▸ EXTRACT PROVIDED
= = = =

The 12 Steps – Why?

The 12 Steps illustrated and explained
The 12 Steps

1. We admitted we were powerless over alcohol – that our lives had become unmanageable.

2. Came  to believe that a Power greater than ourselves could restore us to sanity.

3. Made a decision to turn our will and our lives over to the care of God as we understood Him.

4. Made a searching and fearless moral inventory of ourselves.

5. Admitted to God, to ourselves, and to another human being the exact nature of our wrongs.

6. Were entirely ready to have God remove all these defects of character.

7. Humbly asked Him to remove our shortcomings.

8. Made a list of all persons we had harmed, and became willing to make amends to them all.

9. Made direct amends to such people wherever possible, except when to do so would injure them or others.

10. Continued to take personal inventory and when we were wrong promptly admitted it.

11. Sought through prayer and meditation to improve our conscious contact with God as we understood Him, praying only for knowledge of His will for us and the power to carry that out.

12. Having had a spiritual awakening as THE result of THESE steps, we tried to carry THIS message to alcoholics, and to practice these principles in all our affairs.

The 12 Steps is The Path To Recovery
The 12 Steps is The Path To Recovery

At the top of page 58, Big Book, Bill W., wrote: “Rarely have we seen a person fail who has thoroughly followed out path.

How many times have you read the beginning sentence, of Chapter 5, ‘How it works’ – and spent much time contemplating what it actually means?  We hear it read, or we have been the one to read it – in the majority of meetings that we’ve attended, where they begin by reading a portion of Chapter 5, How it works.

= = = =

▸ DATA
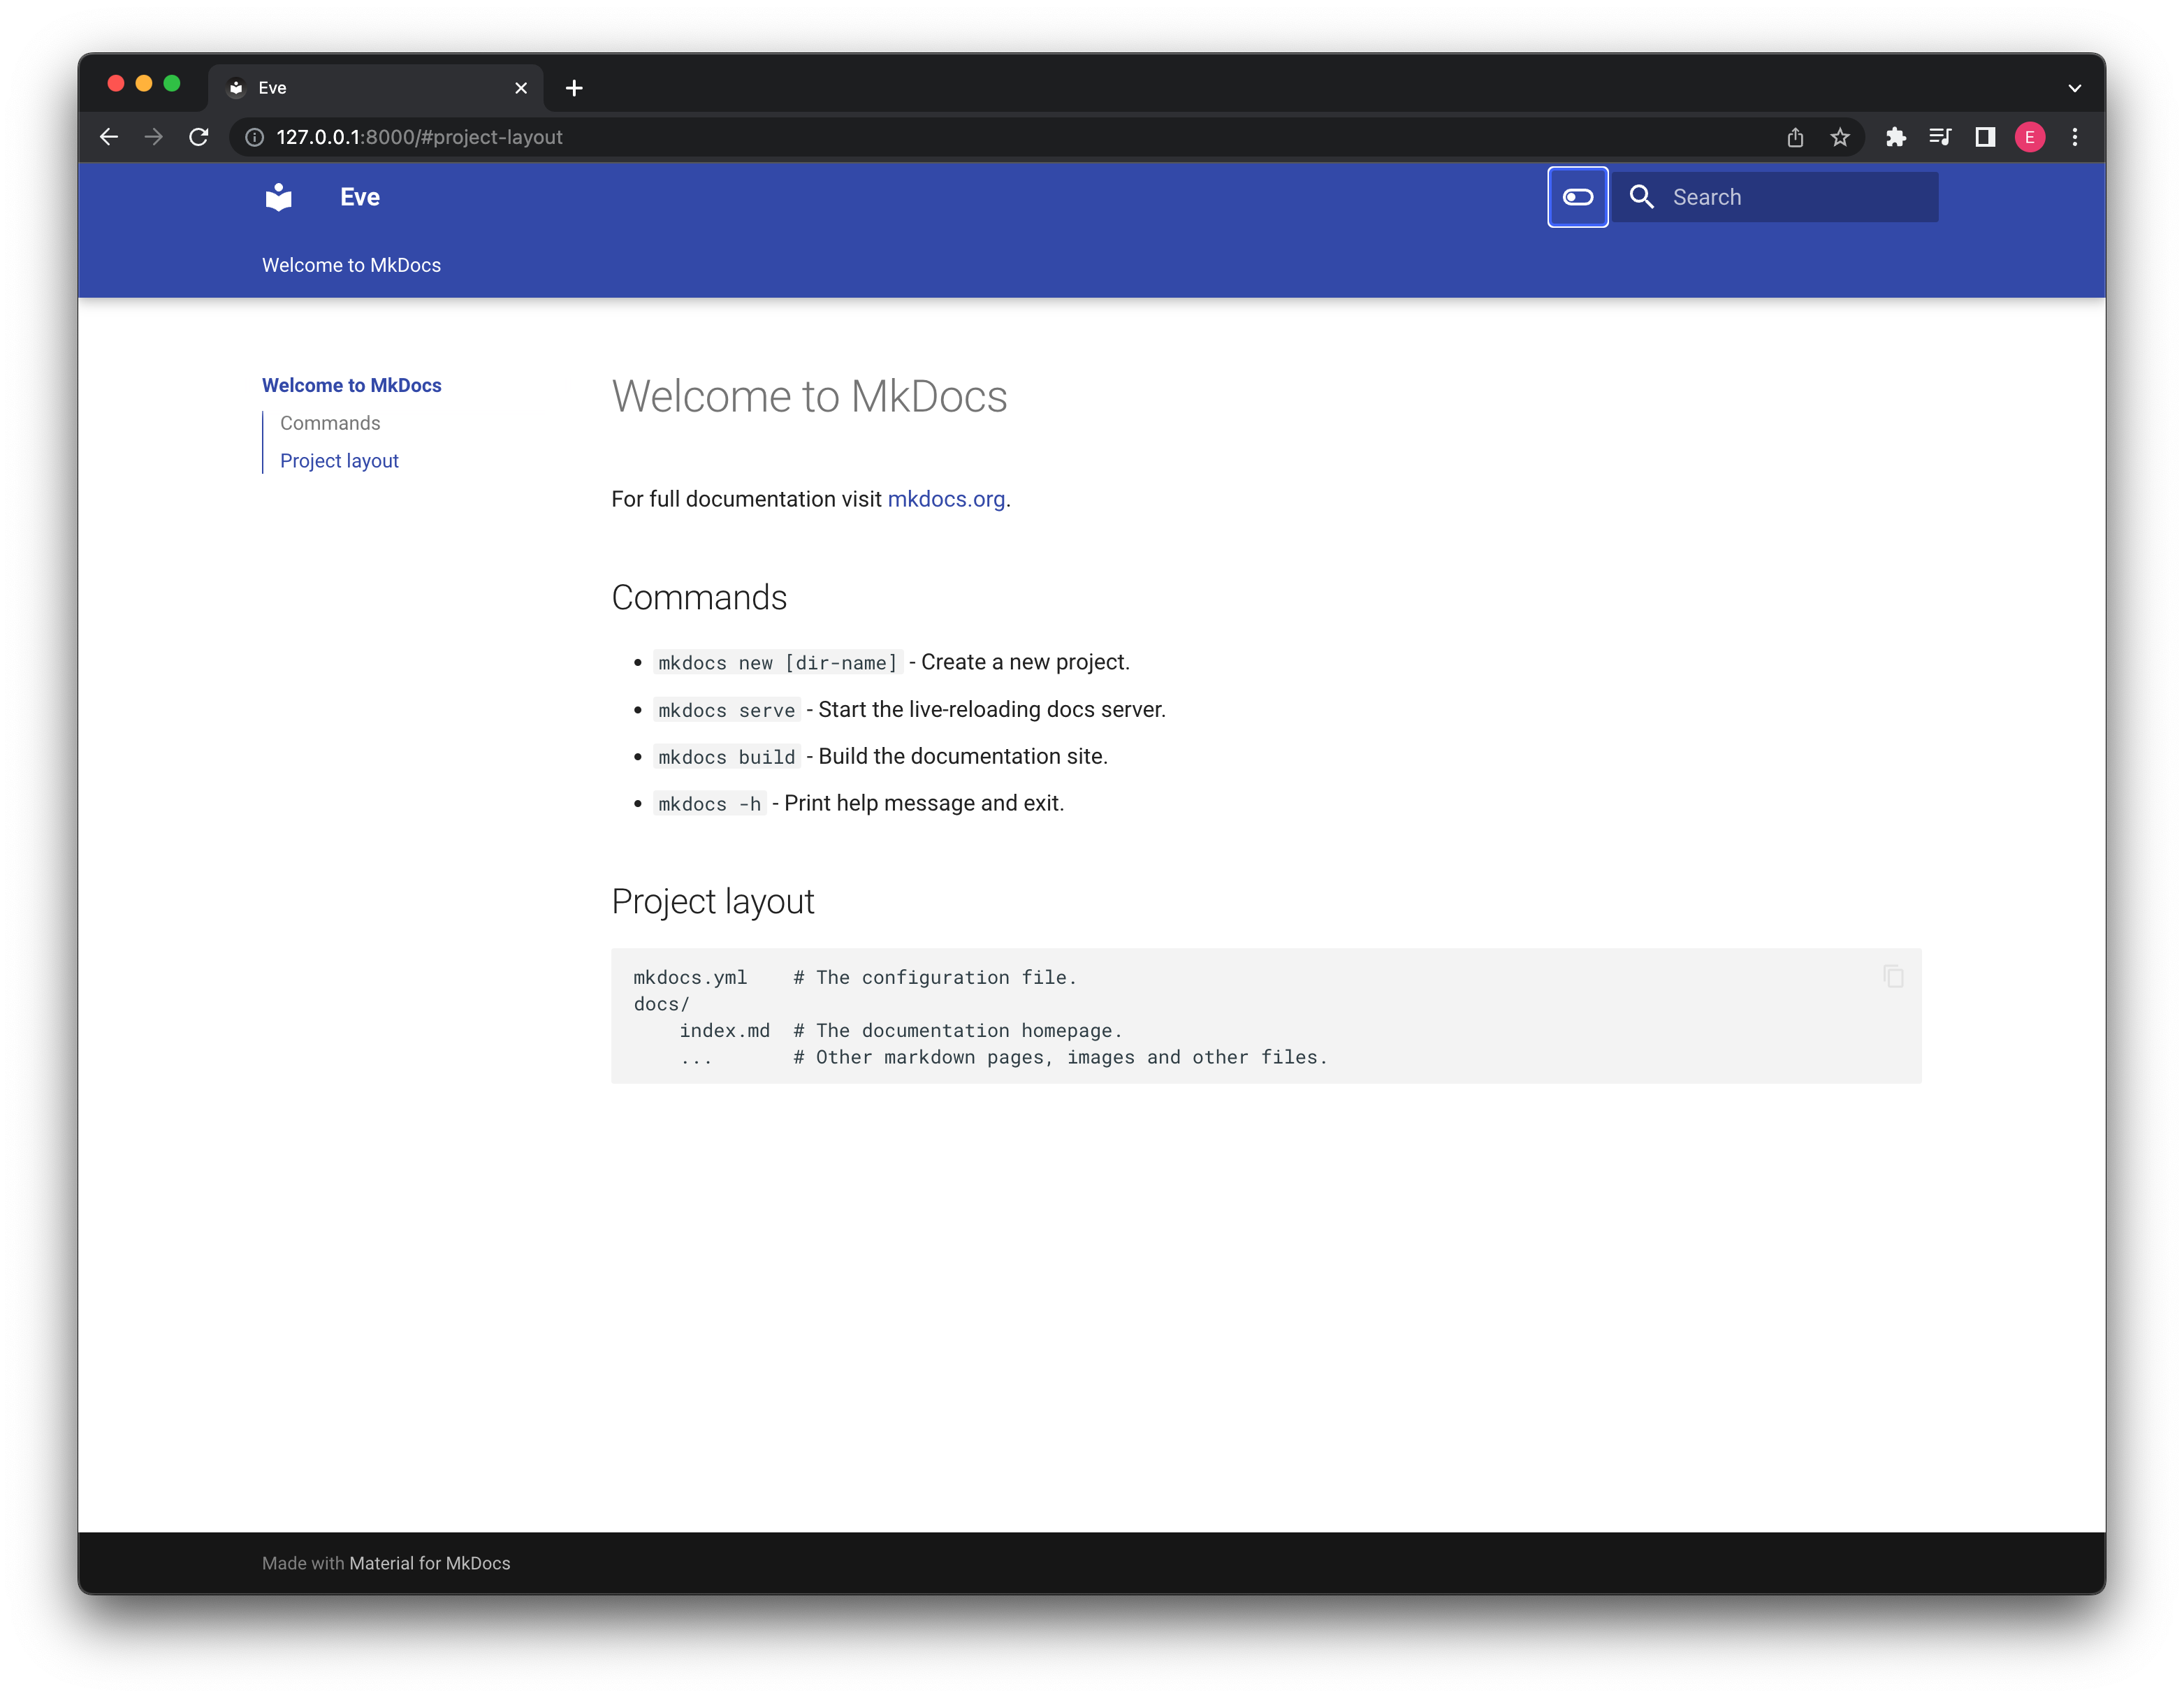Expand Project layout sidebar entry
The image size is (2184, 1698).
(339, 460)
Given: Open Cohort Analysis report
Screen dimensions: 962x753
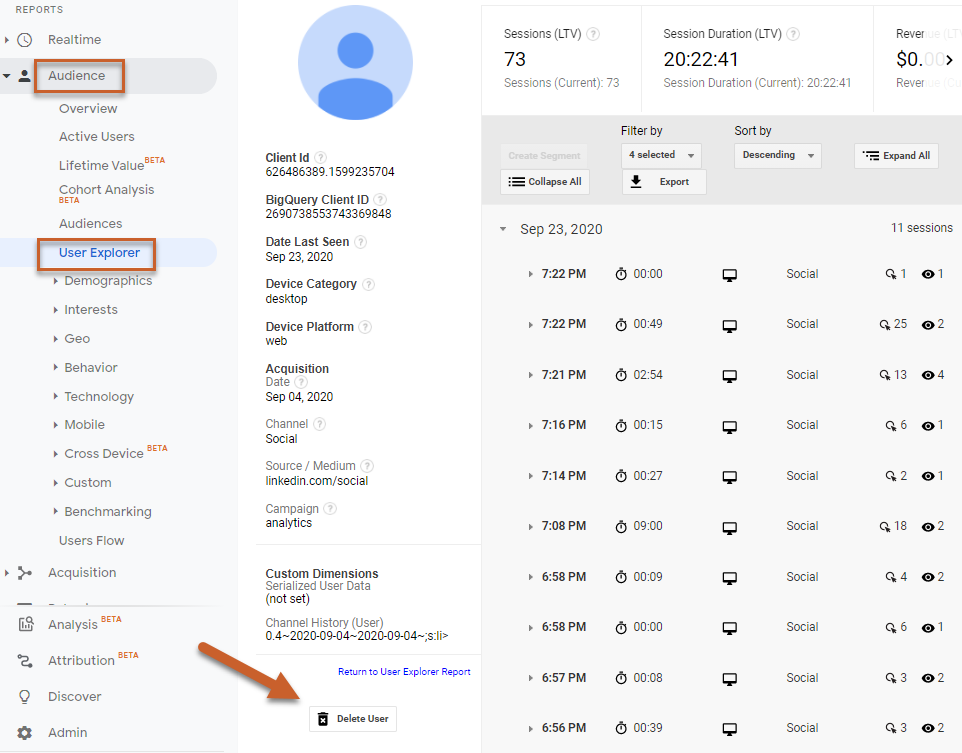Looking at the screenshot, I should point(106,190).
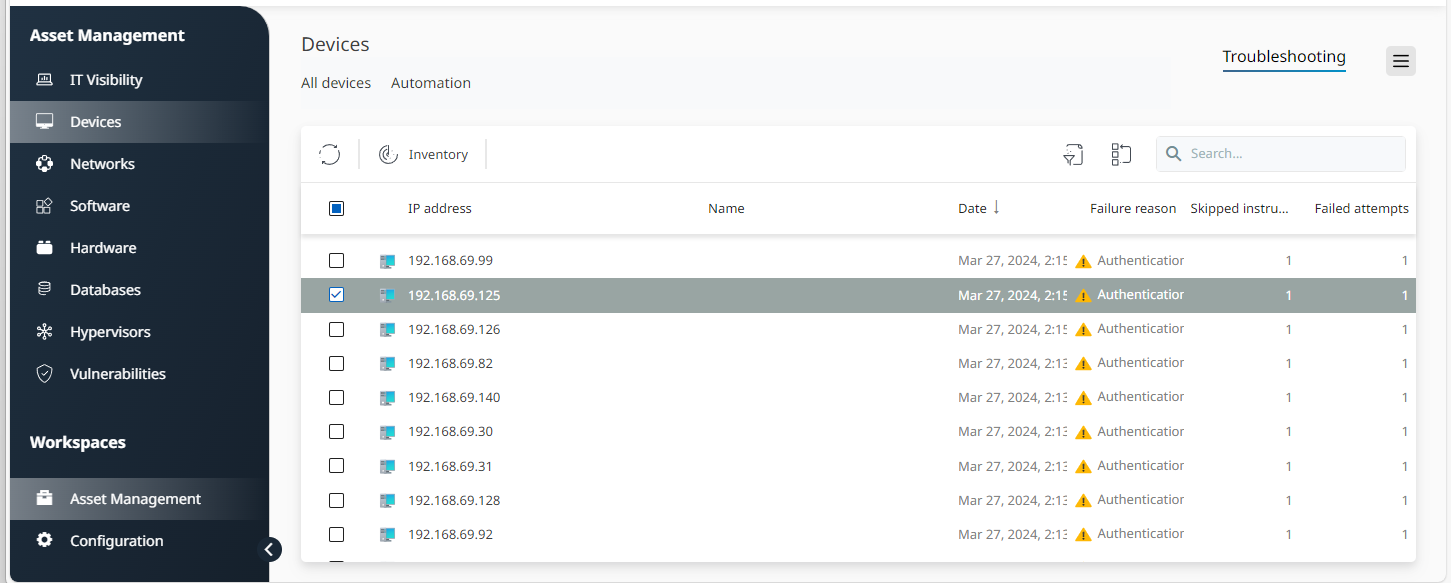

= = = =

Reproduce verbatim the passage of the 12 Steps text that opens with the words "9. Made direct" and closes with "promptly admitted it.".

9. Made direct amends to such people wherever possible, except when to do so would injure them or others.

10. Continued to take personal inventory and when we were wrong promptly admitted it.